%%

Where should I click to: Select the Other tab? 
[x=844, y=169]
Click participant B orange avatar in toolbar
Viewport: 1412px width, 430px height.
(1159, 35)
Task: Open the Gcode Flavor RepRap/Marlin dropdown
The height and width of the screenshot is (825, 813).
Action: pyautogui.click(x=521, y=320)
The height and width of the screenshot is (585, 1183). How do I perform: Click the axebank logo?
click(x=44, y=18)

%%

◆ WORK REQUIRED:
Transcribe the data above in full, exactly.

◆ EXERCISE OUTPUT:
Where should I click to: Select the Other tab? 
[x=844, y=169]
Click participant B orange avatar in toolbar
Viewport: 1412px width, 430px height.
(1159, 35)
Task: Open the Gcode Flavor RepRap/Marlin dropdown
The height and width of the screenshot is (825, 813).
Action: pyautogui.click(x=521, y=320)
The height and width of the screenshot is (585, 1183). How do I perform: Click the axebank logo?
click(x=44, y=18)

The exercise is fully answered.